The top Runner varieties are FloRun 331, TUFRunner 297 and Georgia 16HO. Top Virginia varieties are Bailey, Sullivan and Emery. Bailey II and Walton look very promising, although available seed is currently limited.
Walton is a high-oleic Virginia peanut coming from Virginia Tech and University of Florida. It has excellent pod yield and grade. It also has a high oleic oil chemistry that is consistent across environments. It’s hull strength holds off pods better than Bailey and Wynne.
Bailey II is another promising Virginia variety. This variety was released by North Carolina State University. It also is a high-oleic, high-yielding cultivar. It is expected to be ready by 2022.
New state ag initiative
In a report from the state capitol, South Carolina Commissioner of Agriculture Hugh Weathers said peanuts are an important part of the state’s agricultural industry.
“We have developed a new initiative called ACRE,” Weather said. “This is an umbrella organization that capitalizes on opportunities in the fields of agriculture, agricultural research and entrepreneurship. This initiative will provide a unique research platform devoted to addressing challenges for industries that can provide more market opportunities to South Carolina agribusinesses and farmers.”

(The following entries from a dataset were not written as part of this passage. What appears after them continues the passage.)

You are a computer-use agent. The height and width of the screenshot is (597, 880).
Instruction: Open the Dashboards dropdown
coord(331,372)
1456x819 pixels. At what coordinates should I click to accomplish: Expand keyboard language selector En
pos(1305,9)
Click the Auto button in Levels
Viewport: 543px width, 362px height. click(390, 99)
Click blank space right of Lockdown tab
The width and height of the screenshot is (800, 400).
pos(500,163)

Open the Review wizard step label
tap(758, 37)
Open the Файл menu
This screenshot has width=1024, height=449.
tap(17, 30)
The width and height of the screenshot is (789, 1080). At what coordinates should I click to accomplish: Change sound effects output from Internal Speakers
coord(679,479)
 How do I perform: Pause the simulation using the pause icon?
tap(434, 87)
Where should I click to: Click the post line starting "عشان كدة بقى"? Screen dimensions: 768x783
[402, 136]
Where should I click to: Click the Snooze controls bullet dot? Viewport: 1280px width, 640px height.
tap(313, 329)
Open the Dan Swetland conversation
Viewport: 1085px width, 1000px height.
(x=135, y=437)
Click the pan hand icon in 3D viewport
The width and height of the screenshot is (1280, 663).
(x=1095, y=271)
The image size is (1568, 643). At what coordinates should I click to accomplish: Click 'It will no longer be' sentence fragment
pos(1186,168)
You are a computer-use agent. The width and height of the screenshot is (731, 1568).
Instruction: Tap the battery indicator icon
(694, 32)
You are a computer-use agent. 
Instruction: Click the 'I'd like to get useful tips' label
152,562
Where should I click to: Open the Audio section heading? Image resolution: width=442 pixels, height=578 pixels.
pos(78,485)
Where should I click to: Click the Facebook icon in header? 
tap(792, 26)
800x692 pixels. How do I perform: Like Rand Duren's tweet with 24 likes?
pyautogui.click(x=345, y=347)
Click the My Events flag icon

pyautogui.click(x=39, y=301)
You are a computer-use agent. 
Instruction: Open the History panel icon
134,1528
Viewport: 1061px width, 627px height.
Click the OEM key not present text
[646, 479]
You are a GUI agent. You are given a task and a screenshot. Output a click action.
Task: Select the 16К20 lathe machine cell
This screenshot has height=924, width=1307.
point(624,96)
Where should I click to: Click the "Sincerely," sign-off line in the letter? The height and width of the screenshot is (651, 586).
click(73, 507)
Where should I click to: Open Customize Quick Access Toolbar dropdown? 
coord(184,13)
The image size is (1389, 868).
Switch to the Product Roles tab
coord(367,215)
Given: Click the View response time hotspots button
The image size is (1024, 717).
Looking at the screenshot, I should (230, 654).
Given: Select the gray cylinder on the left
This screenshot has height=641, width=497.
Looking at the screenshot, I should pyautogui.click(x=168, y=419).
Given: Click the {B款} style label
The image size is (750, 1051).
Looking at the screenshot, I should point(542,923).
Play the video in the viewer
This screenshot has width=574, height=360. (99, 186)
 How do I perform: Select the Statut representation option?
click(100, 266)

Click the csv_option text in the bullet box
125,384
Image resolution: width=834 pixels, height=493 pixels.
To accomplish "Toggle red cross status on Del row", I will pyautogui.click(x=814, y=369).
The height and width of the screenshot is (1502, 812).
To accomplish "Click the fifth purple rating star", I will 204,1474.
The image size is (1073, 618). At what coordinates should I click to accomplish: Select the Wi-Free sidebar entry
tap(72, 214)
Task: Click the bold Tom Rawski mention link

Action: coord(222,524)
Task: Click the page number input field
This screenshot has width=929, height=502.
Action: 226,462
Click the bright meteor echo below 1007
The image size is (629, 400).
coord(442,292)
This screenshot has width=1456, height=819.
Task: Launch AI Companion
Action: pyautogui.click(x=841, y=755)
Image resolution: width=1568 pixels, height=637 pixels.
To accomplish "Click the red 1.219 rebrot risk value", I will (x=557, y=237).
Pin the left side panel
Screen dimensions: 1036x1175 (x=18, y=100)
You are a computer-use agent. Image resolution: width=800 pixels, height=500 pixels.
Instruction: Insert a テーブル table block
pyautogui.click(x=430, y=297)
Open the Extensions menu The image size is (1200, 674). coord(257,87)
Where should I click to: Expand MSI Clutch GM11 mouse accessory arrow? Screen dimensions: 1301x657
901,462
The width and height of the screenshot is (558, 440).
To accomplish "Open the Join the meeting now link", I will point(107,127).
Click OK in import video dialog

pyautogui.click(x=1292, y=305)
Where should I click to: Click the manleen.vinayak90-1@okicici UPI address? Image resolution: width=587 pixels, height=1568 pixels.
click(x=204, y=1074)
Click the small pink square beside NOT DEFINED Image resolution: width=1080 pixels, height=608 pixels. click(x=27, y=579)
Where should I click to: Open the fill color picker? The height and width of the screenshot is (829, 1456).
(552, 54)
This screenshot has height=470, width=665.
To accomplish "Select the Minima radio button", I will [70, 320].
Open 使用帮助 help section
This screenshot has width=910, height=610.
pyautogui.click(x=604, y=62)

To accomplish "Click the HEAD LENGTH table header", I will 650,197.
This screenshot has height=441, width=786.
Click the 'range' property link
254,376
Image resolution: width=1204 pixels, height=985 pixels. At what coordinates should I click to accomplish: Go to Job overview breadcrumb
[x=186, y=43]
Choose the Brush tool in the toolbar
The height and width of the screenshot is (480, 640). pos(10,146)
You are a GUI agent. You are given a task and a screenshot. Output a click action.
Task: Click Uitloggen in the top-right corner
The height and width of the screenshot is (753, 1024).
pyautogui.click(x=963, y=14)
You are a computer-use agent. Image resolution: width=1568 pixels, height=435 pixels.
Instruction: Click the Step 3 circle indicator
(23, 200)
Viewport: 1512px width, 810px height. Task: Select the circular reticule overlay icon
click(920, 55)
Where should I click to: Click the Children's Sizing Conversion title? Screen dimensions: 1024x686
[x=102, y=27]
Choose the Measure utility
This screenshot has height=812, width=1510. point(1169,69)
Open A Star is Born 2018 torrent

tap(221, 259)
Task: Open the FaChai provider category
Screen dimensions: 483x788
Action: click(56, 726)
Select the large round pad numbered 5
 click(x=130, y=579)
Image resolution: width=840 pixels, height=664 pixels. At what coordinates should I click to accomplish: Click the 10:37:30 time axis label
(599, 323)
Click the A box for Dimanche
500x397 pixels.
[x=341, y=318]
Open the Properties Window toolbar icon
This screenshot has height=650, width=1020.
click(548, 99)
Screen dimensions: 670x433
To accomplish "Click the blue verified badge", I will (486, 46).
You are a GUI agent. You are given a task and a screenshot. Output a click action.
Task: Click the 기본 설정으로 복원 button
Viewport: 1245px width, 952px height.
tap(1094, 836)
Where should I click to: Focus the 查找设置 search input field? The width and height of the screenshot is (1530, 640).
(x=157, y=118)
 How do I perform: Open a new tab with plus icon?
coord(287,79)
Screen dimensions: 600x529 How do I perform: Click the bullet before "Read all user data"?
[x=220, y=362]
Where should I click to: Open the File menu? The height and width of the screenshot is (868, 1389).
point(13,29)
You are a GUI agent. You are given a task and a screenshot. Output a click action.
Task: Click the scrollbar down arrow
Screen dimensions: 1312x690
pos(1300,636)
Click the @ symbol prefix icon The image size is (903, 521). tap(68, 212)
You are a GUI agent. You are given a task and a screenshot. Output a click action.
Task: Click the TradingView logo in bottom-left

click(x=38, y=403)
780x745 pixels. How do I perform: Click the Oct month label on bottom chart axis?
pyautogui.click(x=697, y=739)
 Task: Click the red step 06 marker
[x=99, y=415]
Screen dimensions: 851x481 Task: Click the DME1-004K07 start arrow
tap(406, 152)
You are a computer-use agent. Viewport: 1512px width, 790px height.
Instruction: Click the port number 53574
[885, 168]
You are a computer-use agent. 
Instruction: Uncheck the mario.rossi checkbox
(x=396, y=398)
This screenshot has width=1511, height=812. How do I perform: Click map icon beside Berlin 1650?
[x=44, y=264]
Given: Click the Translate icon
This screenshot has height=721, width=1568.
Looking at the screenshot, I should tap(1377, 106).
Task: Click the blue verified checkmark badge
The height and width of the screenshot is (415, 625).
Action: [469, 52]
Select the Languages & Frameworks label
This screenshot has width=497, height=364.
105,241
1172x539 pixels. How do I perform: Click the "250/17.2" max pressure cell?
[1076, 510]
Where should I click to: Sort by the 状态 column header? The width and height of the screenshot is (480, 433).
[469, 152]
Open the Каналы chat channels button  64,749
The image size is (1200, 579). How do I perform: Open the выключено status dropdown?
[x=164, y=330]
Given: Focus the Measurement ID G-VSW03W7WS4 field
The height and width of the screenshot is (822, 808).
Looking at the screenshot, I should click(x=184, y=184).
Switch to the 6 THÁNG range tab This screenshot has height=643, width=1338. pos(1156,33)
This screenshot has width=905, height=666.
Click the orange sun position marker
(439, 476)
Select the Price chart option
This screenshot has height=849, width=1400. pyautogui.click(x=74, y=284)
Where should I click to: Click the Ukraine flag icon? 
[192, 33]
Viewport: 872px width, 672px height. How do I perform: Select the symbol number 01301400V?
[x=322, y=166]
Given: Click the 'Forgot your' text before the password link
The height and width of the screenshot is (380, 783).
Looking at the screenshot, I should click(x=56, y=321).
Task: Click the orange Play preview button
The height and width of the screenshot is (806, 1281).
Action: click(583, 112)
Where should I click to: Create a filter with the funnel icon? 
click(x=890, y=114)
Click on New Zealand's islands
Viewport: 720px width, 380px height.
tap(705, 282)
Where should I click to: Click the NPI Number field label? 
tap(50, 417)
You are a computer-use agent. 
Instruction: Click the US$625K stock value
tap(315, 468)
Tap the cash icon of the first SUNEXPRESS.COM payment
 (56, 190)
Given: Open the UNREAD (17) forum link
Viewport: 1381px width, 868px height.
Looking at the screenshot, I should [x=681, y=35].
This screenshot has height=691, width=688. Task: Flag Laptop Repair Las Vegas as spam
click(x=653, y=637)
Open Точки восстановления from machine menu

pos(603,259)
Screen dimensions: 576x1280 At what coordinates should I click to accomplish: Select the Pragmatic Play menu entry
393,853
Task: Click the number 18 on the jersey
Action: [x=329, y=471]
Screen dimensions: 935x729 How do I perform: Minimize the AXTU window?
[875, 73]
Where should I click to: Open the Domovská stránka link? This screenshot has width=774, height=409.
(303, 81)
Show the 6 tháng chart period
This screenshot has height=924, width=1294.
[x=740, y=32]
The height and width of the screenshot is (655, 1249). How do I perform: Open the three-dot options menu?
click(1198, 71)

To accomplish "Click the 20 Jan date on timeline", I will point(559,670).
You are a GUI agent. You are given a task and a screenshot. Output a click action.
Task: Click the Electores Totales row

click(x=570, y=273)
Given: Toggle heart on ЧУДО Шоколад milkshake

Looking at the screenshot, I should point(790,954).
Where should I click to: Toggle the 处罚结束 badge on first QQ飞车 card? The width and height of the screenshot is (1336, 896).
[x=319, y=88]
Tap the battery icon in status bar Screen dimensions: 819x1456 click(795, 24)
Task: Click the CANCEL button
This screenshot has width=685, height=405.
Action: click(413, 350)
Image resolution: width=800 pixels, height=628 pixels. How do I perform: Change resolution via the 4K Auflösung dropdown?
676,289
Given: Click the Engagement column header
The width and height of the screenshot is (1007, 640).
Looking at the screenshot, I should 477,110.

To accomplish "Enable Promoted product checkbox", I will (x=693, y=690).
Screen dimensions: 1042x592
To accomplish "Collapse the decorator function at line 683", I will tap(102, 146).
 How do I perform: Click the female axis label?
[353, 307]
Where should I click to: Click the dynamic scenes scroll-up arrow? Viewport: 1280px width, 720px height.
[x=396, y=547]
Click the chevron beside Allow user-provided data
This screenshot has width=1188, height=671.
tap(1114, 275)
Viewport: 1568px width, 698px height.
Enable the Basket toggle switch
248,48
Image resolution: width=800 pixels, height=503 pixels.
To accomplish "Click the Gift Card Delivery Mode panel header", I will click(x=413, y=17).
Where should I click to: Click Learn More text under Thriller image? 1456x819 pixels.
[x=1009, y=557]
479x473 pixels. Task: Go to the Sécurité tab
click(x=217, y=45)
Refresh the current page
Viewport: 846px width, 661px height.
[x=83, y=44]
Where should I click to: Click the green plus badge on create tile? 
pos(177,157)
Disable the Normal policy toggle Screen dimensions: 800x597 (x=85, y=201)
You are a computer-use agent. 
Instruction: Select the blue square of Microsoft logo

The idea of the South Carolina Department of Agriculture’s ACRE organization, or the Agribusiness Center for Research and Entrepreneurship, is to “take agribusiness to the next level,” Weather said. Kyle Player is executive director. They are interested in collaborating with universities, agribusiness, food processing and packing companies, farmers from all walks of life, legislators, investors, regulators, entrepreneurs, consumers and mentors. For more information, go to www.acre-sc.com.
“This was our first year to grow peanuts,” Colt Woody said. “We gave extreme attention to detail in taking care of the plants to give them what they needed, such as the proper amount of water, proper fertility, timely fungicide and insecticide applications, as well as providing a weed-free environment.
“With us being on a learning curve growing peanuts, we will again give extreme attention to all the details this year to try to match or surpass the winning crop. We try to grow our crops with a proactive approach rather than being reactive with respect to all the elements that can affect the plant growth. We are honored to be recognized for our efforts in our first year of growing peanuts.”